Collected data entries
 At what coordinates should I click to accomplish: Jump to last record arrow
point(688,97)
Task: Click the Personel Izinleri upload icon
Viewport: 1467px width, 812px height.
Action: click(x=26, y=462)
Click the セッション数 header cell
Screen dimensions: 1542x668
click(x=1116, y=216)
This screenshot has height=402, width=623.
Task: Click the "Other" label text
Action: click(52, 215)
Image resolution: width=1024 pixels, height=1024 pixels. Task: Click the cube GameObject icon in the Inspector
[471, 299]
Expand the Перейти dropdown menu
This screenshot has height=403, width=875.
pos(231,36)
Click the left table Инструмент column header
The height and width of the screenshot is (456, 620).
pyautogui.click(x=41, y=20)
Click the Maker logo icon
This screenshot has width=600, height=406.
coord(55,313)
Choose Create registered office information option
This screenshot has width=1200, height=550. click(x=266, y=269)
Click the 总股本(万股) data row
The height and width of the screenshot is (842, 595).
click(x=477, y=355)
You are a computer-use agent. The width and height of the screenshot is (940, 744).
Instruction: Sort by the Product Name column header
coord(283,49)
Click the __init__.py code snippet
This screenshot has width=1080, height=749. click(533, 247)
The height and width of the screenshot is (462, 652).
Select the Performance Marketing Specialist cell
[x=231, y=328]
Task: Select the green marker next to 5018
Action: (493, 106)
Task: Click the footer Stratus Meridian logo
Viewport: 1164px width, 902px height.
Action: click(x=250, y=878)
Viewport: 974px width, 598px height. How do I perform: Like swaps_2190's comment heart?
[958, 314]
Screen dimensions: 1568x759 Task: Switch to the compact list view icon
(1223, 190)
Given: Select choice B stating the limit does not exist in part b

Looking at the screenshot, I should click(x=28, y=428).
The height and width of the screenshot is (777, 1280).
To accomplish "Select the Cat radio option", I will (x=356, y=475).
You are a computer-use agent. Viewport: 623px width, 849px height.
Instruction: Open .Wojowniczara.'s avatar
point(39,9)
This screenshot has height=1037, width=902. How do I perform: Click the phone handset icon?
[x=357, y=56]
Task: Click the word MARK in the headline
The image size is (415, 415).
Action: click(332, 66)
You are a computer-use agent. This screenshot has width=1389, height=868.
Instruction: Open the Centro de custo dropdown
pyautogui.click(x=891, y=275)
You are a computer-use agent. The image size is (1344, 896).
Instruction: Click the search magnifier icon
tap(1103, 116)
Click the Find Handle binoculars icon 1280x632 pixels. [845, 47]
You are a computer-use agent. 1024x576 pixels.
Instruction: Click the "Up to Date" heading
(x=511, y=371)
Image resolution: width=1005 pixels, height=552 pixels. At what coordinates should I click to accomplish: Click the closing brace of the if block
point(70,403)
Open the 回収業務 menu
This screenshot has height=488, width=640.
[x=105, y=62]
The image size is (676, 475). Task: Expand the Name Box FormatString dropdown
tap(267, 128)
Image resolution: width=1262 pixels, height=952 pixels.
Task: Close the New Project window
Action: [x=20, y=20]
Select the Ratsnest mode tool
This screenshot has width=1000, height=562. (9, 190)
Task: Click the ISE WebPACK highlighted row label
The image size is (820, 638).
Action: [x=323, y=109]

Problem to solve: For each line above that carries the word "logo", copy it out.

Task response:
Click the Maker logo icon
Task: Click the footer Stratus Meridian logo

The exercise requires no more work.